Exact reproduction, images excluded: write out the records below.

### Exercise input

---+---

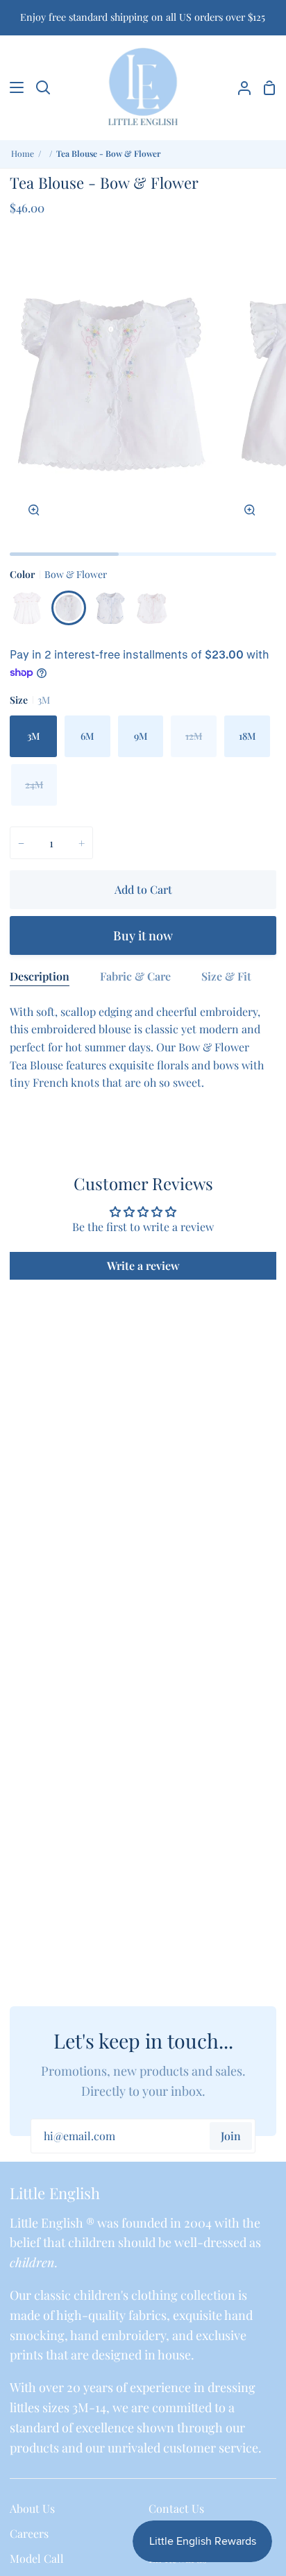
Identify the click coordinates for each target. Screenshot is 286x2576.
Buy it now (143, 935)
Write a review (143, 1265)
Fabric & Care (135, 976)
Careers (29, 2533)
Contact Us (176, 2508)
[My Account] (238, 87)
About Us (32, 2508)
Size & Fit (226, 976)
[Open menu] (12, 87)
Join (231, 2135)
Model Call (37, 2558)
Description (39, 976)
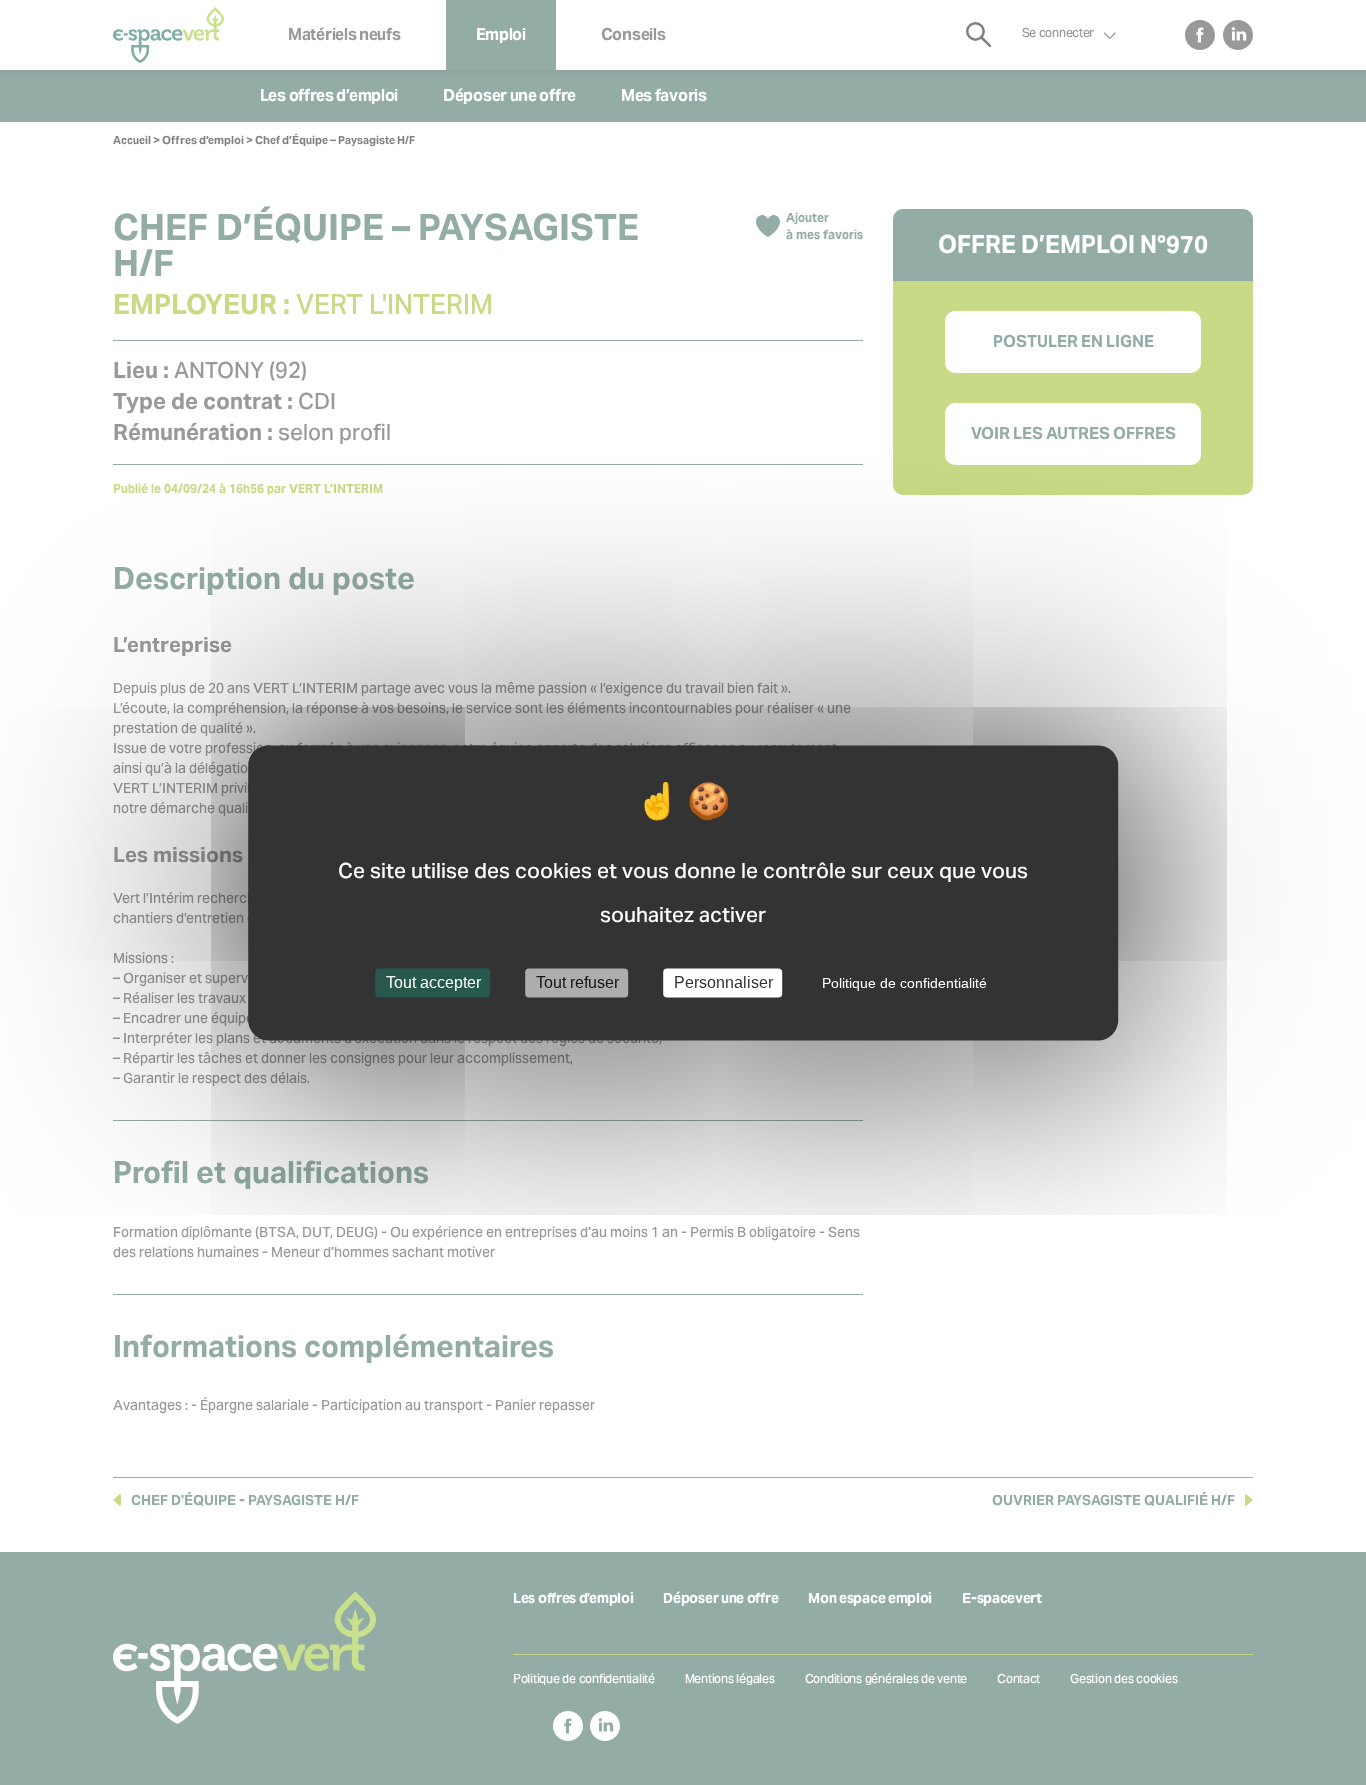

---+---

### Answer to this task
Identify the click coordinates for each target. Screenshot is 286x2576.
Buy it now (143, 935)
Write a review (143, 1265)
Fabric & Care (135, 976)
Careers (29, 2533)
Contact Us (176, 2508)
[My Account] (238, 87)
About Us (32, 2508)
Size & Fit (226, 976)
[Open menu] (12, 87)
Join (231, 2135)
Model Call (37, 2558)
Description (39, 976)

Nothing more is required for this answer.